═══ TRECHO DO TEXTO
Entretanto, o processo não será simples e exigirá aprendizado do Estado. “Às vezes achamos que entendemos de lítio, mas não sabemos realmente o que temos [de reservas]”. Há uma enorme assimetria na informação quando se trata de sentar para conversar com as empresas”, disse Gutiérrez.

Com foco na cooperação técnico-científica, a primeira reunião entre o Chile e o novo Grupo de Trabalho Binacional da Argentina foi realizada no início de junho. A segunda reunião ocorrerá este mês. Integrante do grupo, Gutiérrez afirma que, a médio prazo, uma maior cooperação regional pode melhorar “o entendimento dos royalties, da questão ambiental e da geração de valor em torno do lítio”.

Uma ‘OPEP para o lítio’?

Os países do triângulo do lítio têm trajetórias muito distintas em termos de regulações, história de produção e desenvolvimento científico para a produção de lítio.

Além disso, sua produção atual está bem abaixo do recurso estimado. Em 2020, a Argentina era responsável por 8% da produção global, enquanto o Chile foi responsável por 22%, segundo estimativas, com duas grandes operações em funcionamento em cada caso. A Bolívia ainda não tem produção em escala industrial.

Na Argentina, a exploração de lítio se enquadra no marco regulatório que rege a atividade minerária como um todo e está voltada para atrair investimentos privados. Em contraste, o lítio tem regras específicas no Chile, onde o Estado é o proprietário da maioria das concessões a empresas privadas. Na Bolívia, o lítio também é considerado um recurso estratégico, e o Estado controla seu acesso, exploração e produção.
══════
ENUNCIADO 1> Traduza para o inglês esta frase do trecho sobre o lítio: “A Bolívia ainda não tem produção em escala industrial.”
ENUNCIADO 2> Continue o trecho sobre o lítio a partir da última frase apresentada.
Os dados abaixo constituem material à parte, sem relação com o trecho sobre o lítio.
═══ DADOS FORNECIDOS
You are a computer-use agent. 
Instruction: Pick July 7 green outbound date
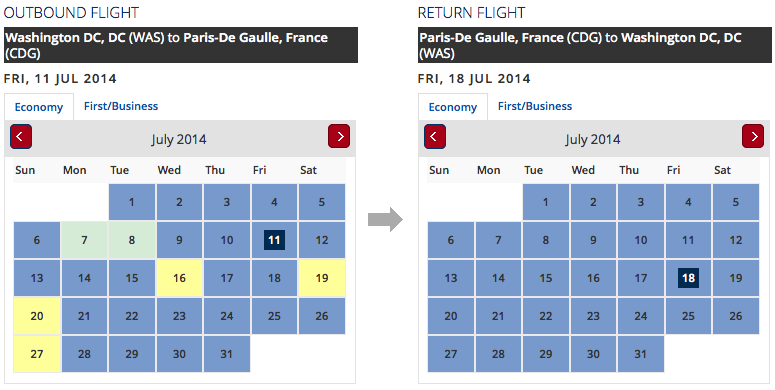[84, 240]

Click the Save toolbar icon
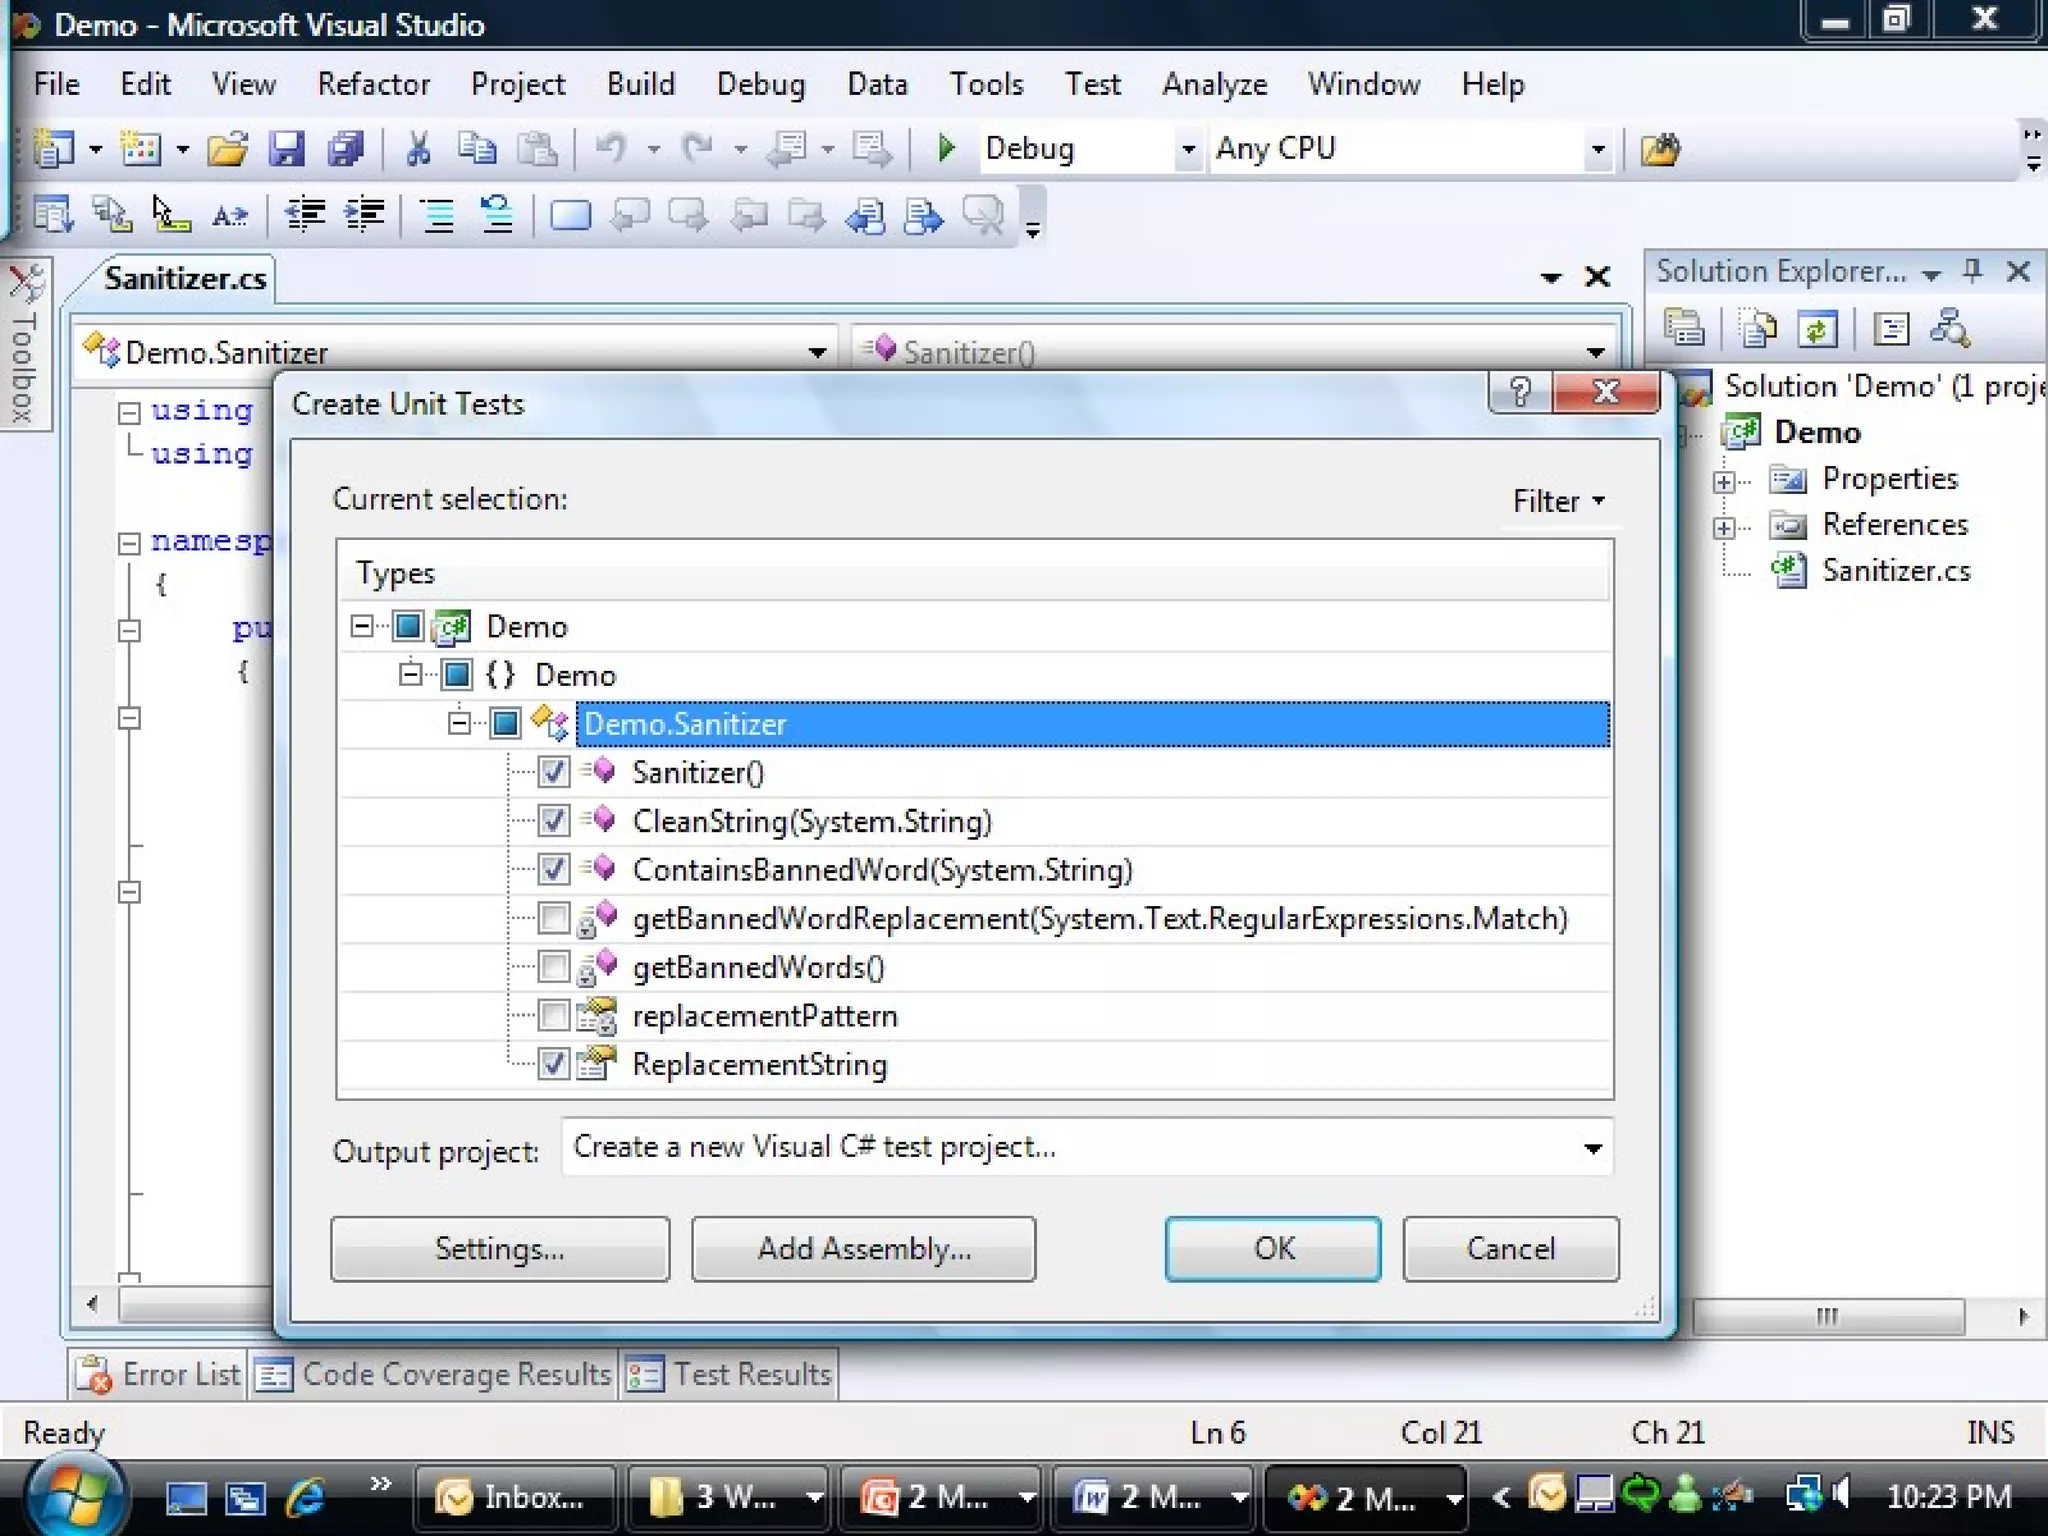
══════
RESPOSTA ESPERADA 1> Bolivia does not yet have industrial-scale production.

RESPOSTA ESPERADA 2>
Os regimes regulatórios são muito diferentes. Não creio que as condições políticas, regulatórias e de mercado existam para pensar em uma ‘Opep de lítio’

Com base nesses diferentes pontos de partida, Martín Obaya, pesquisador do think tank argentino Fundar, vê como bastante improvável que uma entidade no estilo da Organização dos Países Exportadores de Petróleo (Opep) venha a existir para o lítio. Reconhecida pela ONU, a Opep abrange 13 países que, juntos, representam 80,4% das reservas mundiais do hidrocarboneto e, com isso, intervêm em seu fornecimento.

“Os regimes regulatórios são muito diferentes e, particularmente na Argentina, as possibilidades de intervenção são limitadas. Não creio que as condições políticas, regulatórias e de mercado existam para pensar em uma ‘Opep de lítio'”, conclui Obaya.

Obaya explica ainda que a participação de Argentina, Bolívia e Chile na produção global de lítio caiu em relação a 2011, já que outros países estão avançando na exploração, embora com custos mais altos.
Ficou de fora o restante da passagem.